Moskau/Zug - Die Nordeuropäische Gas-Pipeline-Gesellschaft (NEGPC) erklärte, die Entscheidung für Schröder sei auf der ersten Sitzung des Aufsichtsrats am Morgen in Moskau gefallen. Der Aufsichtsratsvorsitz ist nach Angabe des Unternehmens mit 250.000 Euro im Jahr dotiert. Der Posten ist einer von mehreren Jobs, die Schröder seit dem Ende seiner Kanzlerschaft angenommen hat (siehe Kasten).
Schröders Vergütung liegt damit deutlich niedriger als in Presseberichten genannt, gegen die er sich juristisch zur Wehr gesetzt hatte. Mit 250.000 Euro verdient der Alt-Kanzler im Vergleich etwa so viel wie ein Aufsichtsratschef bei den großen deutschen Unternehmen Volkswagen und BASF. Allerdings sticht er viele Aufsichtsratschefs der 30 größten deutschen Konzerne im Aktienindex Dax aus. "Mit 250.000 Euro läge er im Dax im oberen Drittel", sagte Jürgen Kurz von der Deutschen Schutzvereinigung für Wertpapierbesitz. Mehr als Schröder verdienen im Dax demnach nur die Chefs der Kontrollgremien von E.on, BMW, der Deutschen Bank, Henkel, Schering und ThyssenKrupp.
An dem Pipeline-Konsortium NEGP Company mit Sitz im schweizerischen Zug sind der russische Gasriese Gasprom und die deutschen Konzerne BASF und E.on beteiligt.
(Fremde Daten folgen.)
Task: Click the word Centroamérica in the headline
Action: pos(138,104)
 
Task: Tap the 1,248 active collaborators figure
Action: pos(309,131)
Gasprom hält mit 51 Prozent die Mehrheit, BASF und E.on sind mit je 24,5 Prozent Minderheitsgesellschafter.
Von den acht Sitzen im Aktionärsausschuss genannten Aufsichtsrat liegen vier bei Gasprom und jeweils zwei bei BASF und E.on. Schröder ist neben Gasprom-Chef Alexej Miller einer der vier Gasprom-Vertreter im Aufsichtsrat.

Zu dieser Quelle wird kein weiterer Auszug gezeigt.